■ YOUR TASK
Below are some records; quote exactly the lines from the one that contains "Click the reply icon showing 2,777 replies" through the one that contains "Click the blue", inclusive, and no others.

Stored records:
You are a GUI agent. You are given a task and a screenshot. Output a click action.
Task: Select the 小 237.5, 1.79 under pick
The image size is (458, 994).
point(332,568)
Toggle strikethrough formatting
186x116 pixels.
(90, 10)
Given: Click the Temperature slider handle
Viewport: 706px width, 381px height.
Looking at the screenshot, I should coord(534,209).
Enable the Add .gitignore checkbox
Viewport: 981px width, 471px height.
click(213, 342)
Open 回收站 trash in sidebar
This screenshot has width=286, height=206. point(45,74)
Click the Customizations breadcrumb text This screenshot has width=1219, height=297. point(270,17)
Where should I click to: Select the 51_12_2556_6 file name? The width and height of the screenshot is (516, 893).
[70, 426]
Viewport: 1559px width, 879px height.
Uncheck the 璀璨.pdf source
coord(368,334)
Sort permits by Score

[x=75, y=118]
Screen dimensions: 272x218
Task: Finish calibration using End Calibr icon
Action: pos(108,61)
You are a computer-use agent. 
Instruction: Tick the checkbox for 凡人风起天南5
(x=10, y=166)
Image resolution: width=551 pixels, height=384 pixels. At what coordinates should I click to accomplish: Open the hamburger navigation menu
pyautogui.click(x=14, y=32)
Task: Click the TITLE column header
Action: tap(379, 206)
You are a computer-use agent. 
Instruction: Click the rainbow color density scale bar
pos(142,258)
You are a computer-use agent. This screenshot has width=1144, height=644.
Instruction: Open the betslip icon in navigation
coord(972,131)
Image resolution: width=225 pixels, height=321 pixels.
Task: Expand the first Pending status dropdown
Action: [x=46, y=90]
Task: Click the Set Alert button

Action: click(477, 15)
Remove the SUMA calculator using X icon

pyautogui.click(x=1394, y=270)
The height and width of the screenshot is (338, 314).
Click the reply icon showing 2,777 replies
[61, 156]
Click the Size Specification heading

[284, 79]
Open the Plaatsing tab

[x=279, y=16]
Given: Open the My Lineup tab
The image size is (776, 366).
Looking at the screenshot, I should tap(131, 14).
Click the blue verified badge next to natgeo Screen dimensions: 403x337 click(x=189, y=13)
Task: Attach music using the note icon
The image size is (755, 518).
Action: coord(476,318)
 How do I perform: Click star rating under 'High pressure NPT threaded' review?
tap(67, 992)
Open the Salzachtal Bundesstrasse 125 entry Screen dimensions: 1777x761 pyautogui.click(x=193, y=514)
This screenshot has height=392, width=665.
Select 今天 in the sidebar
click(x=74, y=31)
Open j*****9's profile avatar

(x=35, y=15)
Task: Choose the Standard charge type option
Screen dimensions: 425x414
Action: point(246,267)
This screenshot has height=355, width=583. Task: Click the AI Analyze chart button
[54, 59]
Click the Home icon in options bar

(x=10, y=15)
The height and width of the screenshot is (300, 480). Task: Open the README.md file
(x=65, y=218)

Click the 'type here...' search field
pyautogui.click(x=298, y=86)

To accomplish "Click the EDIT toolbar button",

■ FINAL ANSWER
Click the reply icon showing 2,777 replies
[61, 156]
Click the Size Specification heading

[284, 79]
Open the Plaatsing tab

[x=279, y=16]
Given: Open the My Lineup tab
The image size is (776, 366).
Looking at the screenshot, I should tap(131, 14).
Click the blue verified badge next to natgeo Screen dimensions: 403x337 click(x=189, y=13)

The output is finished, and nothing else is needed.